Working for the benefit of other-than-human persons allows the reclamation of positive human ecological influence on the natural world. As restored habitats often necessitate continued human attention, restoration creates real relationships of care between humans and plants. These dialogue-based relation ships recognize the plurality of voices in the natural world, and are a work in progress toward dissolving the human-nature dualism that is at the heart of our ecological predicament." Thus, the necessity of human engagement with other subjective beings during restoration is one of its key strengths. As Deborah Rose powerfully states, "subject-subject encounter is an ecological process that undermines the whole basis of hegemonic anthropocentrism."

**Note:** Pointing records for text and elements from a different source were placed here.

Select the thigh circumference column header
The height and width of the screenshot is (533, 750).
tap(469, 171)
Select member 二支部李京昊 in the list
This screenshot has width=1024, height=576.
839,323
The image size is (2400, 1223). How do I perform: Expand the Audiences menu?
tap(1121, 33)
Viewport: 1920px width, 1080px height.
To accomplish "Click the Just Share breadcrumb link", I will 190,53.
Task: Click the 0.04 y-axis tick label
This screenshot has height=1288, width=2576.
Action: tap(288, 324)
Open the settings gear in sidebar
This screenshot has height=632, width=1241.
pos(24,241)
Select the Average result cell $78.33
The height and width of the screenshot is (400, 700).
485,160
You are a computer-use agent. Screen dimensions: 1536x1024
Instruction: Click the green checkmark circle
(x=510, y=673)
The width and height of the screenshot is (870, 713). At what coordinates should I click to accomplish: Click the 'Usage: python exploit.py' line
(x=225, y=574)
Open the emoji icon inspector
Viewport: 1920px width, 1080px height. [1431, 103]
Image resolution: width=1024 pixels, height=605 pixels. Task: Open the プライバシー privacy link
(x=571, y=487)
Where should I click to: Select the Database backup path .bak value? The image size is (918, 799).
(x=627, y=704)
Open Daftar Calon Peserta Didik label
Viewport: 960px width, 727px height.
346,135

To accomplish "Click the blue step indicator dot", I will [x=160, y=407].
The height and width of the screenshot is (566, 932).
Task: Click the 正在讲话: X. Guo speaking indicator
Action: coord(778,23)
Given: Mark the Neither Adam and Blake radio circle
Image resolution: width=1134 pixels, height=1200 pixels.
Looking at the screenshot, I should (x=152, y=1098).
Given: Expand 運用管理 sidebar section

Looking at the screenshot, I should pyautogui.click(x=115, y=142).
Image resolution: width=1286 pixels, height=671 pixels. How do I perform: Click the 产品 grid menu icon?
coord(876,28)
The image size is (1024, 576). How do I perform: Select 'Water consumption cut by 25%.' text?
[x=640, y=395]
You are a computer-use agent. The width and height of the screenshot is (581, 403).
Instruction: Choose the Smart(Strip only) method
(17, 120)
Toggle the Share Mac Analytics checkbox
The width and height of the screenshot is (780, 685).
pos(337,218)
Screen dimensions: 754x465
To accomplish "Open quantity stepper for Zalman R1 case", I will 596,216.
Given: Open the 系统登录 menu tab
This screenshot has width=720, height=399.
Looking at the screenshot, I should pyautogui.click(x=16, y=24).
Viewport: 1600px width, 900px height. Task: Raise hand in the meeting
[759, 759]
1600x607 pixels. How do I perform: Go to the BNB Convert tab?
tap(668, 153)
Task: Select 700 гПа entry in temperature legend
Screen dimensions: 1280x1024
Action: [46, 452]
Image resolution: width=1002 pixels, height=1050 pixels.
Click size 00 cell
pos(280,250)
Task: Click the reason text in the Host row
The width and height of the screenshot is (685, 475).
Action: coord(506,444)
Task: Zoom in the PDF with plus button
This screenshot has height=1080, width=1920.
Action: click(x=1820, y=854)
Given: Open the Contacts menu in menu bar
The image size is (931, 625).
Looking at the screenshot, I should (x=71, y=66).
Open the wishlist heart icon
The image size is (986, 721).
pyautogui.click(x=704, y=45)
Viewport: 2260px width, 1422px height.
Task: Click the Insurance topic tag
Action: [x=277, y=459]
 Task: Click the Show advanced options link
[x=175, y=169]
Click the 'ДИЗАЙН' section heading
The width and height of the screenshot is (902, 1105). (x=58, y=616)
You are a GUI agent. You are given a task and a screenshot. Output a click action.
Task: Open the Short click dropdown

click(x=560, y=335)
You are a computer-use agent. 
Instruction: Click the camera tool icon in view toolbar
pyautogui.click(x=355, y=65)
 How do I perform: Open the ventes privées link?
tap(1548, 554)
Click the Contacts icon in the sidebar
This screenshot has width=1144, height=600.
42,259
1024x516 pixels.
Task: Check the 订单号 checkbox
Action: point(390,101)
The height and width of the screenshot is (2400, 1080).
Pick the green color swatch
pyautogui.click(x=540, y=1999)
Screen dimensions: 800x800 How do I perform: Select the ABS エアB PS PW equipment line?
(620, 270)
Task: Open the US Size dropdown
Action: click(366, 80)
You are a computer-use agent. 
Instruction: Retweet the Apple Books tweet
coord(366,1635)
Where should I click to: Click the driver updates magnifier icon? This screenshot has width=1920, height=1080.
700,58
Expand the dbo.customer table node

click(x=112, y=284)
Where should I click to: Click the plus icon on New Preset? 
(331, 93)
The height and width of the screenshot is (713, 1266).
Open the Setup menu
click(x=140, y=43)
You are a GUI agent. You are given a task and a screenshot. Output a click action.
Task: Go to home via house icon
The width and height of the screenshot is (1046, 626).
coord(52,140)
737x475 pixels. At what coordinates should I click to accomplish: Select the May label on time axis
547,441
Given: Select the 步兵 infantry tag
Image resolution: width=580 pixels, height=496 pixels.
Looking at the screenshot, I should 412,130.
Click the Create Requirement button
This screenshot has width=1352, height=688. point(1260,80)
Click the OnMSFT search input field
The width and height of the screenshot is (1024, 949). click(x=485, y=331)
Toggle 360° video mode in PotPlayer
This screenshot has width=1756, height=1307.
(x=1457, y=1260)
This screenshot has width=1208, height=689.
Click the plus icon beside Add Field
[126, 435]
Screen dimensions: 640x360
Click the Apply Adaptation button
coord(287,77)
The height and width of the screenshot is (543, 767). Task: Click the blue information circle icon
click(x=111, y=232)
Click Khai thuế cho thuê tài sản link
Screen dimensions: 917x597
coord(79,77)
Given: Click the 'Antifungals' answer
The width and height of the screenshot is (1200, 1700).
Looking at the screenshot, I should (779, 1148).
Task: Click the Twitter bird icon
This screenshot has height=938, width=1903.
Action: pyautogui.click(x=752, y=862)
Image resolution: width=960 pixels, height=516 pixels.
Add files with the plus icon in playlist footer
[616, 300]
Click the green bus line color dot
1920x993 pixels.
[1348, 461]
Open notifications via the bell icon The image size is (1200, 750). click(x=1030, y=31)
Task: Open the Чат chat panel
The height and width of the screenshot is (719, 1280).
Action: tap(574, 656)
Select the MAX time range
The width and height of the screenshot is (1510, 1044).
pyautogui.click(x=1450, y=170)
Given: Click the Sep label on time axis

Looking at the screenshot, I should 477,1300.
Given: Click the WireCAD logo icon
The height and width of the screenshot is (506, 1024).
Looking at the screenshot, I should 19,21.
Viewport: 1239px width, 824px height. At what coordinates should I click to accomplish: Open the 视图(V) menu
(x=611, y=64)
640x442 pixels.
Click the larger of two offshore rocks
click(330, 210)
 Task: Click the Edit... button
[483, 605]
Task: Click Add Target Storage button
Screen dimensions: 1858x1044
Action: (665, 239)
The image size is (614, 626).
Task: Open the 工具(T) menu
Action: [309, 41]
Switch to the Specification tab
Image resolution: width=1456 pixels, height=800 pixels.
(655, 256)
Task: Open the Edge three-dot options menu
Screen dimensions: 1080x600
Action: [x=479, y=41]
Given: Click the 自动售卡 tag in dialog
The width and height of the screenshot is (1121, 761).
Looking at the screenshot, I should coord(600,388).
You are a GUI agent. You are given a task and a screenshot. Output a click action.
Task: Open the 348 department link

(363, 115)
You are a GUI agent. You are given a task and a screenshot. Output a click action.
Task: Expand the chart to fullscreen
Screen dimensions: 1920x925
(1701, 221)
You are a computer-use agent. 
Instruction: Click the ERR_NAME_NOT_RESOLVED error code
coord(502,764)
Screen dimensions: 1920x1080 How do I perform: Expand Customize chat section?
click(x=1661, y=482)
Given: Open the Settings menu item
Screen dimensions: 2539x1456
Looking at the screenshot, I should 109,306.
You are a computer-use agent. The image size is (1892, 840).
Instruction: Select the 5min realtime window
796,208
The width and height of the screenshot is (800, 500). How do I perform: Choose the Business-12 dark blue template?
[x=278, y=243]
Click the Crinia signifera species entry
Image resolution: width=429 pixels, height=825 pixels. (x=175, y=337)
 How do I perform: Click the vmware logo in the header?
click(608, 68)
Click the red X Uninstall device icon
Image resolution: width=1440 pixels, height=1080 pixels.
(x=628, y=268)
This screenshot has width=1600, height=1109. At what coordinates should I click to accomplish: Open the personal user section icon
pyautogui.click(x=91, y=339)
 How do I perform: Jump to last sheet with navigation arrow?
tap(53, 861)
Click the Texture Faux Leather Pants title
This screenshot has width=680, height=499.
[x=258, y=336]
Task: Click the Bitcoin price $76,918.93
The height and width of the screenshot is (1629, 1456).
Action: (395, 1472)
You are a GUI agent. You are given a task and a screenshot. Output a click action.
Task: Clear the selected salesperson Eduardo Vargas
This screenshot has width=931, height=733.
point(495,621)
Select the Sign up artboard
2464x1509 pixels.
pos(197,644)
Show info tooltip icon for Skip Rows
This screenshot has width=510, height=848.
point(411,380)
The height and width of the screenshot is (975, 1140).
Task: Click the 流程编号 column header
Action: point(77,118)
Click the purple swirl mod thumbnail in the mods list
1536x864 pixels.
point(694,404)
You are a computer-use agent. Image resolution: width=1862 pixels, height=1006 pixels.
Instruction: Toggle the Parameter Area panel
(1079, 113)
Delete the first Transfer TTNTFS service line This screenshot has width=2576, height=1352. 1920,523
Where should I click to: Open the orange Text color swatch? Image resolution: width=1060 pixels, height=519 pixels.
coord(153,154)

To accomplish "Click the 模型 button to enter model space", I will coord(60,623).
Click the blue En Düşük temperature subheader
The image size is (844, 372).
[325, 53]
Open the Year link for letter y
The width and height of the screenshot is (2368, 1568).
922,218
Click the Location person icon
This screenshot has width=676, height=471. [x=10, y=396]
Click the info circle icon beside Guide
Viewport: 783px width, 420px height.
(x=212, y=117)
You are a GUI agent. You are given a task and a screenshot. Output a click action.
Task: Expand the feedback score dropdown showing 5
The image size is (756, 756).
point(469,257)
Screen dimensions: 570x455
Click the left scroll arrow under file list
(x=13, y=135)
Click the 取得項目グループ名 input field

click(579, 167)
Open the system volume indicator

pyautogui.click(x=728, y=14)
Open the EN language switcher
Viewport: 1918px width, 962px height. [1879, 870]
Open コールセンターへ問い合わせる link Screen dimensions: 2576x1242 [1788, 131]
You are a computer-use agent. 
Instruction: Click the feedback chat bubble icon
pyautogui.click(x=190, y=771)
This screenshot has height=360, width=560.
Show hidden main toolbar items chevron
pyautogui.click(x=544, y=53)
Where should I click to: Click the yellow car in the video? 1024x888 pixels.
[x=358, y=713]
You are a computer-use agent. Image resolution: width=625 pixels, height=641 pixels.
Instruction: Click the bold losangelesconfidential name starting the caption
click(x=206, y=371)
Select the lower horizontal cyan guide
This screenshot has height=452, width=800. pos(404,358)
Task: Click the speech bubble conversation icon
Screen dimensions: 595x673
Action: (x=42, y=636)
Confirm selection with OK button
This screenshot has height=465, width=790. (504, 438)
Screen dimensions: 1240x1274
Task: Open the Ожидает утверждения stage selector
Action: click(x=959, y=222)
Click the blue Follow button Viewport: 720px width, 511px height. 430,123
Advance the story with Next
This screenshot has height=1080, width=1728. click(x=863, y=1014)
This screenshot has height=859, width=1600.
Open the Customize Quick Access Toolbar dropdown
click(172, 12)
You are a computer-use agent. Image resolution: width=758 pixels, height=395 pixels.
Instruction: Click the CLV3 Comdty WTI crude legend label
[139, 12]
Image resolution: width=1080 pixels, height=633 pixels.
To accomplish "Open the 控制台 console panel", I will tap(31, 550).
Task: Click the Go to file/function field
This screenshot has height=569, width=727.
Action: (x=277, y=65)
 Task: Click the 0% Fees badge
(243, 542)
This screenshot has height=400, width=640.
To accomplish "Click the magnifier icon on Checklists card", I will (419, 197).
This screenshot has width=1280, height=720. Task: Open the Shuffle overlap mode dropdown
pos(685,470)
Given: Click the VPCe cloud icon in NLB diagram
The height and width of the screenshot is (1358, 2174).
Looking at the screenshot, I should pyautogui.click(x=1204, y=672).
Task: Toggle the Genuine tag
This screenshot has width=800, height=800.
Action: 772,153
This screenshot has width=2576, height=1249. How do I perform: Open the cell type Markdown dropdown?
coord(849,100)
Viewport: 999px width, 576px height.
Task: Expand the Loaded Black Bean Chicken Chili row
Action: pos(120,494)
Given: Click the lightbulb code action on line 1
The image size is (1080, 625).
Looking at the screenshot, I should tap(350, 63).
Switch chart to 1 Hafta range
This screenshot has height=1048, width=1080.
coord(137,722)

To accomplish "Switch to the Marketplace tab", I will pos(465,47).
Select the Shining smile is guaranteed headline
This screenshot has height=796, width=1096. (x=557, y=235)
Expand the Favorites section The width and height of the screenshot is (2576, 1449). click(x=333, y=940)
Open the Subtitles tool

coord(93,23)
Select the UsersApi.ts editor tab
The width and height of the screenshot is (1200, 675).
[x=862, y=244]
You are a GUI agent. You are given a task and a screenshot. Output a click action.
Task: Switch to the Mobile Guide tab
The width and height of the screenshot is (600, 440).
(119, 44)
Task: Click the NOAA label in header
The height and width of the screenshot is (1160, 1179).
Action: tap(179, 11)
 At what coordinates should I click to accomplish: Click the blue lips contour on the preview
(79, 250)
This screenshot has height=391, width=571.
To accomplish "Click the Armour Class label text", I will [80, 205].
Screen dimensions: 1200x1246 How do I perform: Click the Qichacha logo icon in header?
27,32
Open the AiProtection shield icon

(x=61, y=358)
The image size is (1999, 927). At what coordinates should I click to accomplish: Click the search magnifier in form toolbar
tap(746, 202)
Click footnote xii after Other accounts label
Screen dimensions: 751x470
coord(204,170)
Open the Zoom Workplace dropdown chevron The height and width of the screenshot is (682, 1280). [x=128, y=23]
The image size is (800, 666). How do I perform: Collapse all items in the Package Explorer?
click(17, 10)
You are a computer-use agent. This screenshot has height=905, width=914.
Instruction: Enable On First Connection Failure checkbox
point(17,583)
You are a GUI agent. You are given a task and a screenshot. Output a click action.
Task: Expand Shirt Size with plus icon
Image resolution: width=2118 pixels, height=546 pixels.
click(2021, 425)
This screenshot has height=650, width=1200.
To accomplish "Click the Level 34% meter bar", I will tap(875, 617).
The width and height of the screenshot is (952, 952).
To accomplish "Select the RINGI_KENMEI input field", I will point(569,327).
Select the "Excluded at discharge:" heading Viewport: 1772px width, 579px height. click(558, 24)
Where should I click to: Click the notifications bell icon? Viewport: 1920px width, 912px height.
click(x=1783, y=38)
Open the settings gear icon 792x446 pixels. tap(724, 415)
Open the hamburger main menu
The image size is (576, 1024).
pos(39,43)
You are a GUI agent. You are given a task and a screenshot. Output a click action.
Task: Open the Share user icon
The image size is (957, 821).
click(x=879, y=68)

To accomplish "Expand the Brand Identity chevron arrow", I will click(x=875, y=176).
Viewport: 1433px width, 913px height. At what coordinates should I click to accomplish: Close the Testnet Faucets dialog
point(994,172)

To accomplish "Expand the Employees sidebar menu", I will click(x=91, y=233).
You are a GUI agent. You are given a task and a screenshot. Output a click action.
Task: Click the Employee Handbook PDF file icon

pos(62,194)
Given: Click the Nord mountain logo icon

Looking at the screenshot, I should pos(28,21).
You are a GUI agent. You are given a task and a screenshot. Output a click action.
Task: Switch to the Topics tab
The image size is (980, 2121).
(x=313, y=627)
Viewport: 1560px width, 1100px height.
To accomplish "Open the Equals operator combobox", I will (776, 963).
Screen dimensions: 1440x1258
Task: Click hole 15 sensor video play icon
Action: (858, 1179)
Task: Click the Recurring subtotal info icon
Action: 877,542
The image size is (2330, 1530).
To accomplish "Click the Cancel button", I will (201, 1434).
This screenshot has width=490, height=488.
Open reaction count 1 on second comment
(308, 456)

Although it may involve harm to some individuals, direct action to reestablish plant habitats does not vitiate the autonomy of our plant kin. This is because in effect, dialogically oriented restorative action is a collaboration between human beings and plants. This collaboration is based upon humans putting plant needs at the heart of our action. Rather than exerting domination, "restoration can allow nature to engage in its own autonomous restitution." Thus, working closely in collaboration with plants on a restoration project can allow many Westerners the opportunity to directly encounter the autonomous qualities that plants possess.

Although human beings may influence the situation of sessile plants during restoration, restorative activity does not negate the fact that plants are continuously behaving autonomously and intelligently. Regardless of how they come to be fixed in the ground, once rooted, plants begin to grow, perceive, communicate, and plastically alter their forms—making reasoned decisions as they do so. In both a primary forest habitat, and a restored forest, the vegetation will be abuzz with communication and mental activity.

The seed of an understanding that plants are active, self-directed, even intelligent beings can be sown by science, but it must be realized through working closely with plants in collaborative projects of mutual benefit. Working closely with individual plant persons also has the potential to shift the view of nature as an organic, homogenized whole—which by blanking individual personalities contributes to the backgrounding of nature. The earned, practical recognition of plants as persons releases us from the dichotomy of regarding nature either as a combination of processes or things." Instead, it puts forward the view that nature is a communion of subjective, collaborative beings that organize and experience their own lives.